CPT - Carriage Paid To

This term implies that the seller has paid the freight required for the goods to be carried to the agreed destination. The additional expenses that might arise from delivery to the carrier together with the risks relating to the losses and damages to the goods shall be transferred from the seller to the purchaser from the moment the goods are transferred to the carrier’s custody. 

The carrier is the person taking on the transportation procedure resulting from iron, land, sea, air, inland water transportation or the combination of these in a transportation contract. 


CIP - Carriage and Insurance Paid To

This term implies that the seller has the same liabilities as in the CPT: However, in addition to all those, he has to establish the cargo insurance against the risk of losses or damages during the transportation of the goods. The seller shall conclude the insurance contract and pay the insurance premiums.

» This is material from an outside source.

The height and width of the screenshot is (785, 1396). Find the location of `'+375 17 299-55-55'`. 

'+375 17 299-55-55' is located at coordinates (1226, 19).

DAF - Delivered At Frontier

This term implies that the seller’s liability to deliver comes to an end only when the goods pass through the customs to be imported and held at disposal in the place or at the point specified at the frontier but before the customs border of the adjacent country. 

The term “border” can be used for any border including the border of the country of export. Therefore, the definition of the said border inherent in the term as a certain point or place is of vital importance. 

DES- Delivered Ex Ship

This term implies that the liability of the seller to deliver comes to an end when he holds the goods at disposal at the specified port of destination, at the ship’s board, before they pass through the import customs. The seller shall bear all the expenses and risks required to bring the goods to the specified port of destination. This term can only be used for sea or inland water transportation. 

DEG - Delivered Ex Quay (Duty Paid) (By specifying as ……………… port of arrival)

The term “Delivered Ex Quay” implies that the seller delivers the goods upon leaving them to his disposal at the embankment at the specified port of arrival, the required clearance procedures not performed. The seller must bear all the damages and expenses relating to the transportation of the goods to the specified port of arrival and unloading thereof to the embankment. The term DEQ, prescribes that the clearance of the goods to be imported and all the procedures, taxes, dues and other fees relating thereto be paid by the purchaser. 

This is the opposite of the previous Incoterms versions prescribing the performance of the clearance procedures required for the import by the seller. 

However, if the parties want to add the expenses incurred during the import of the goods to the liabilities of the seller as a whole or in part; this must be clarified with an open expression to be added to the sales contract to this end. 

This term can be used only when the goods will be delivered by way of being unloaded to the embankment from the ship at the port of arrival through the sea route or inland water or a multi-agent transportation. That being said, if the parties want to add the expenses and damages relating to the transfer of the goods from the embankment to another place inside or outside the port, the terms DDU or DDP must be used. 


DDU- Delivered Duty Unpaid 

This term implies that the liability of the seller to deliver comes to an end when he holds the goods at disposal in the import company at a specified place. The seller has to assume all the risks and expenses relating to the transfer of the goods up to that point and the performance of customs formalities (excluding the taxes, dues and fees that must be paid for the import) 
The purchaser has to assume the extra expenses and risks arising from a failure to clear the goods for import on time. 

If the parties want the seller to perform the customs formalities and assume the expenses and risks that might arise from it , they must ensure this by adding words that will create this effect. If the parties want to add some expenses required for the import of goods to the liabilities of the seller (i.e. VAT), they must confirm this adding words to the same effect. This term may be used independent from the method of transportation.